§ **TASK INSTRUCTIONS**
Your response should consist of the entries below, written out exactly.

§ **MATERIAL FOR THE TASK**

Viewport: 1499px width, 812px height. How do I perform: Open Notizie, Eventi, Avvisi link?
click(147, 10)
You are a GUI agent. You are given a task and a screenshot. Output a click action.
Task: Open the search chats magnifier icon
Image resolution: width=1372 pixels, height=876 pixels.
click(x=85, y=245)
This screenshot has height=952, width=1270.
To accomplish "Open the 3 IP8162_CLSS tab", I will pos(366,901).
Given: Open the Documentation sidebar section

§ **SOLUTION BELOW**
Viewport: 1499px width, 812px height. How do I perform: Open Notizie, Eventi, Avvisi link?
click(147, 10)
You are a GUI agent. You are given a task and a screenshot. Output a click action.
Task: Open the search chats magnifier icon
Image resolution: width=1372 pixels, height=876 pixels.
click(x=85, y=245)
This screenshot has height=952, width=1270.
To accomplish "Open the 3 IP8162_CLSS tab", I will pos(366,901).
Given: Open the Documentation sidebar section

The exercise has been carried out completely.